Wątpliwości, które szef kancelarii Prezydenta zawarł w liście do Marszałka Senatu były już podnoszone w analizach Instytutu Ordo Iuris. Przykładowo, w opublikowanej 7 kwietnia b.r. syntetycznej analizie projektu ustawy uchwalonego niedawno przez Sejm pisaliśmy (pkt I.2), że projekt przedmiotowo traktuje nie tylko dzieci poczęte in vitro, ale “również dorosłych uczestników procedur wspomaganego rozrodu. W szczególności, przewidziano rozwiązania pozwalające wikłać w procedury wspomaganego rozrodu osoby nie wyrażające na to zgody i to w sposób, który trwale będzie determinował ich sytuację prawną w przyszłości. Mowa tu w szczególności o przepisach projektu dopuszczających możliwość pobrania komórek rozrodczych od dawcy, który jest niezdolny do świadomego wyrażenia na to zgody”.

Trudności te bardziej szczegółowo omawiał Prezes Instytutu Ordo Iuris, w ekspertyzie sporządzonej na zlecenie Biura Analiz Sejmowych, 12 maja b.r wskazując (pkt.

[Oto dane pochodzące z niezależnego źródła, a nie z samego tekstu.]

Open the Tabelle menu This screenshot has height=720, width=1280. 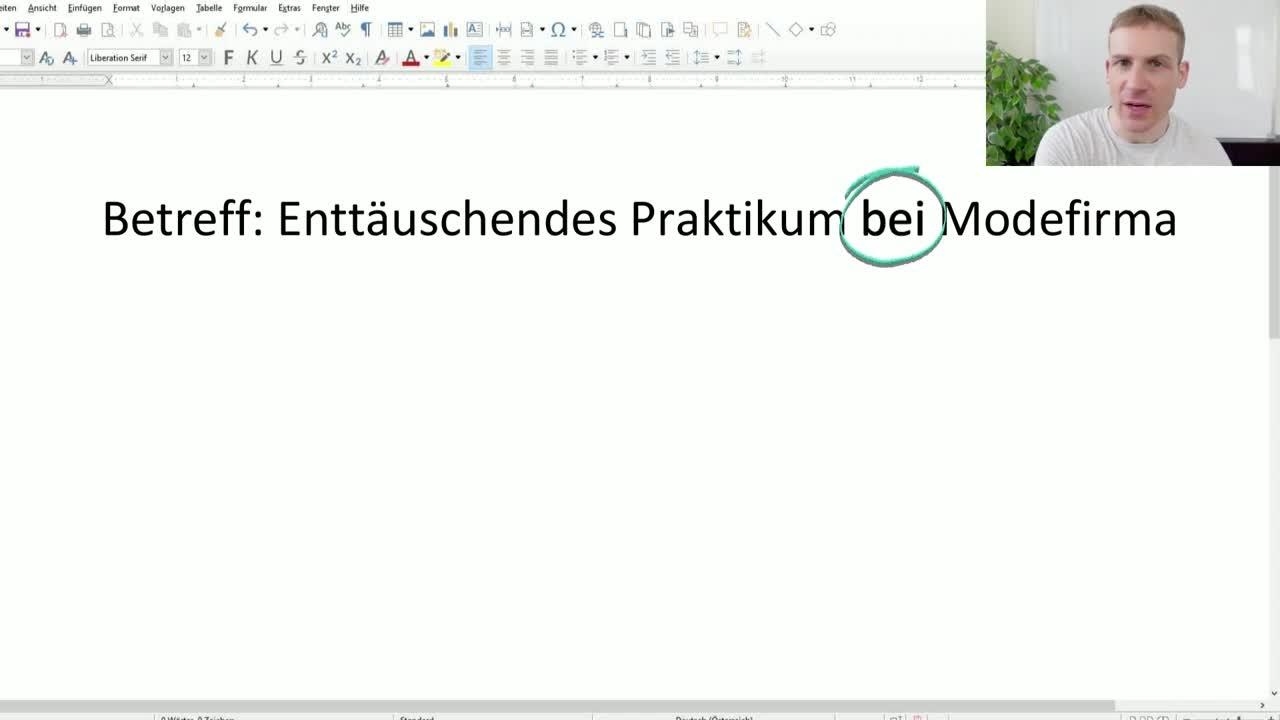[x=209, y=8]
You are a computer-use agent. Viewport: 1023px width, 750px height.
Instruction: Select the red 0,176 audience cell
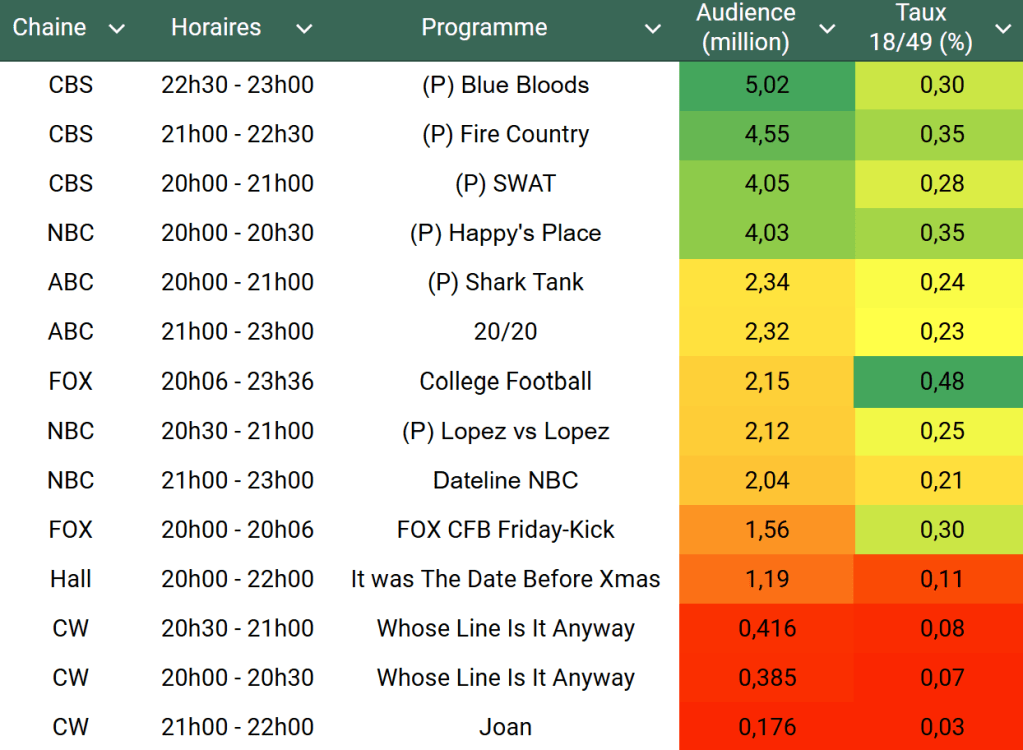click(x=767, y=727)
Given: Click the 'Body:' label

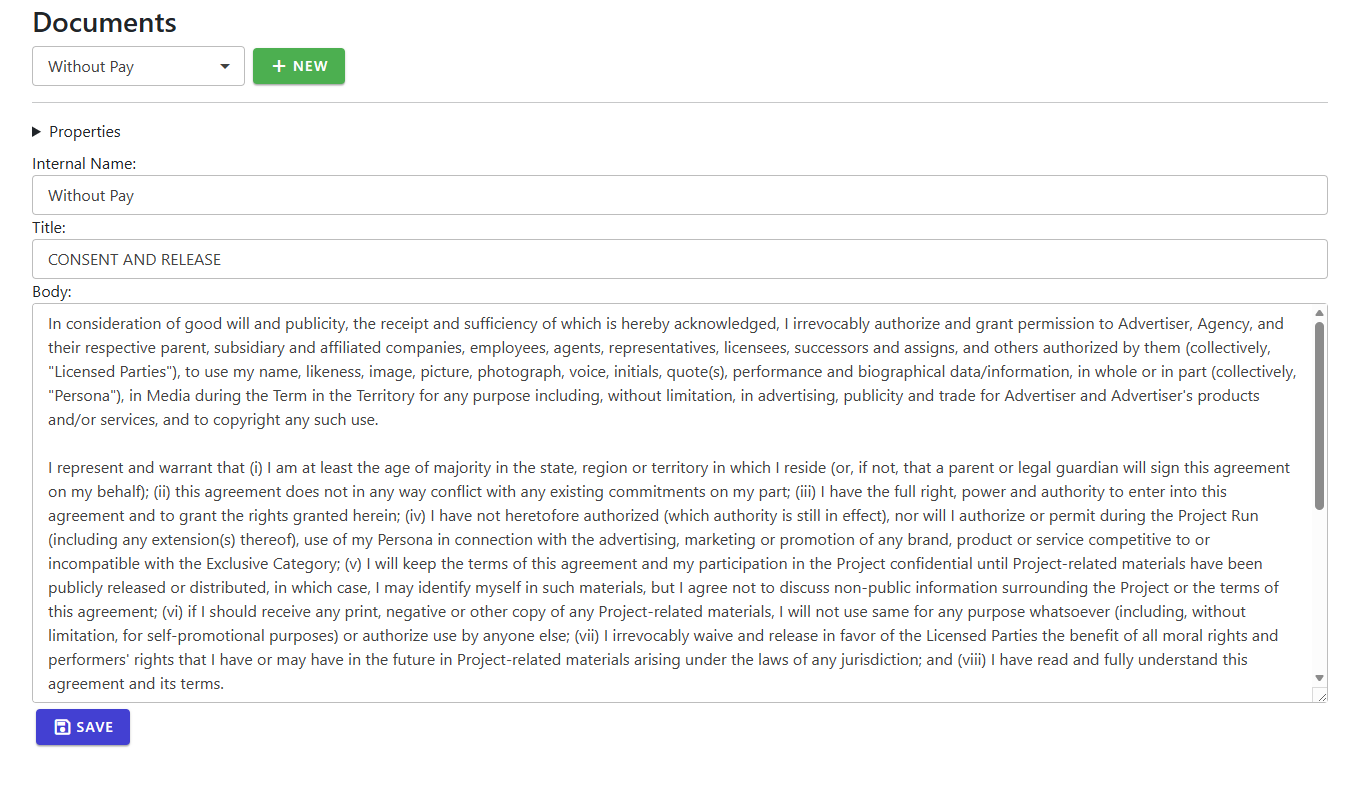Looking at the screenshot, I should pos(52,292).
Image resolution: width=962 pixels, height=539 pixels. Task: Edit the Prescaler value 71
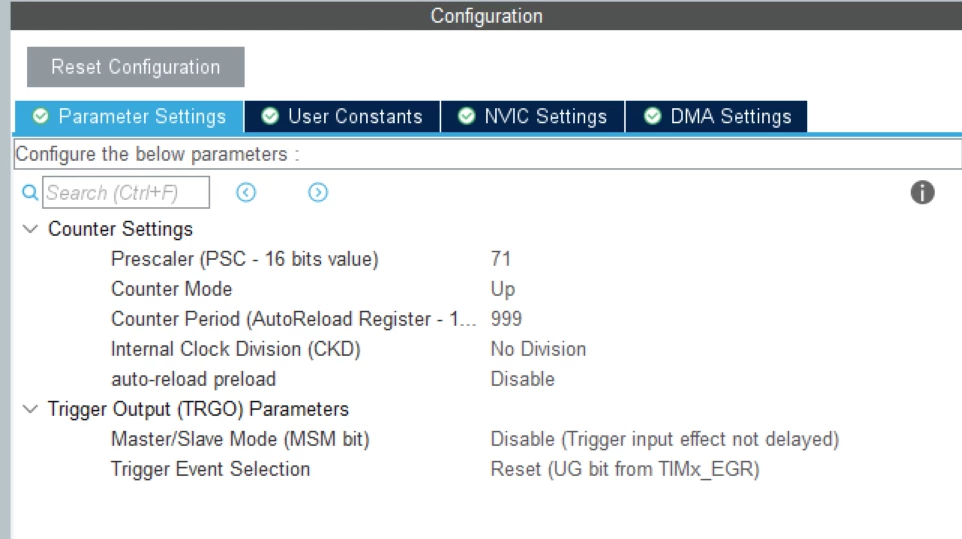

III.3.a: s. 7-8), że z dopuszczeniem przez rozwiązania ustawowe do naruszania godności osób dorosłych „mamy do czynienia w przypadku przewidzianej w projekcie możliwości pobrania komórek rozrodczych od dawcy, w chwili gdy jest on niezdolny do świadomego wyrażenia zgody (art. 31 ust. 2 u.l.n.). Ingerowanie w tak intymną sferę, jaką jest ludzki potencjał prokreacyjny, bez zgody i wiedzy zainteresowanego, oznacza jego przedmiotowe potraktowanie, w rażący sposób naruszające jego godność i tym samym naruszające art. 30 Konstytucji RP (ochrona godności człowieka) oraz 47 Konstytucji RP i art. 8 Europejskiej Konwencji Praw Człowieka (prawo do poszanowania życia prywatnego i decydowania o swoim życiu osobistym).”

Z satysfakcją odnotowujemy, że przynajmniej niektóre spośród argumentów, wskazujących na niekonstytucyjność ustawy o leczeniu niepłodności zwróciły uwagę służb prawnych Prezydenta RP. Liczymy, że będą one wzięte pod uwagę również przez Senatorów RP podczas głosowania nad wnioskiem o odrzucenie tej ustawy w całości.

Ordo Iuris

Widać, że Duch Święty działa! Chociaż obiekcje Kanclearii Prezydenta nie dotyczą wcale fundamentalnych kwestii, jak wymogi prawa Bożego odnośnie świętości życia, to efekt całego sporu może być doskonały. Dlaczego? Otóż zatrzymanie ustawy in vitro nawet z tak błahego powodu, o jakim mówi Kancelaria, może oznaczać, że rzecz przeciągnie się w czasie na tyle, by trafić ostatecznie na biurko Andrzeja Dudy. A Andrzej Duda pokazał, że po pierwsze jest wierny Bogu, a dopiero potem ludziom, co oznacza, że ustawy w obecnej formie nie podpisze.